START DATA SUPPLIED

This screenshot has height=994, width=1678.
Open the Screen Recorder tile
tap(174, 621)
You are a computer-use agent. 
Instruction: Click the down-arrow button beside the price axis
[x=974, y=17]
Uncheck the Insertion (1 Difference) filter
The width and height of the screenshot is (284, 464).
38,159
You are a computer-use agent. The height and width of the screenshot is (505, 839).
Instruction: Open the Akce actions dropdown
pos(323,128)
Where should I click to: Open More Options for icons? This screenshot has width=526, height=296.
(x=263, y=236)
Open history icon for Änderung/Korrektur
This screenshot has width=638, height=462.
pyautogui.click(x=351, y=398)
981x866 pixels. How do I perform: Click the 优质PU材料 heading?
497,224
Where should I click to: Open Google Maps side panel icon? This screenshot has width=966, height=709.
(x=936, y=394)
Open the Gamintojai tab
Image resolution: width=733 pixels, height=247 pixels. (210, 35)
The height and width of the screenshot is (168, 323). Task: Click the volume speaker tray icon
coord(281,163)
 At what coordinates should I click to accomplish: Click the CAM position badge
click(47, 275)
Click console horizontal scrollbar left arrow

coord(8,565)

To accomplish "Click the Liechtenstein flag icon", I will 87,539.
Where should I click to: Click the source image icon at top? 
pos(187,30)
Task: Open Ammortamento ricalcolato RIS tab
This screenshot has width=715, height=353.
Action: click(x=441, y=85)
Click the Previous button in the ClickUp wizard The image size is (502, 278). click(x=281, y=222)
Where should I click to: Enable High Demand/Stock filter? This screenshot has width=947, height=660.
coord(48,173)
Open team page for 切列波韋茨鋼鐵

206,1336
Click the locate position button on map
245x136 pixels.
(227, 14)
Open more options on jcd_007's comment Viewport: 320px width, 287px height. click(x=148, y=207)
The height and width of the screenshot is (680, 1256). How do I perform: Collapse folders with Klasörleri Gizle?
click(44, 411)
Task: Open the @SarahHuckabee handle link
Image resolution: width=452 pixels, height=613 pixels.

END DATA SUPPLIED

> _EXERCISE DETAILS_
Print precisely the lines from the one with "The height and width of the screenshot is (680, 1256)." through the end of the data above, adding nothing.

> _EXERCISE SOLUTION_
The height and width of the screenshot is (680, 1256). How do I perform: Collapse folders with Klasörleri Gizle?
click(44, 411)
Task: Open the @SarahHuckabee handle link
Image resolution: width=452 pixels, height=613 pixels.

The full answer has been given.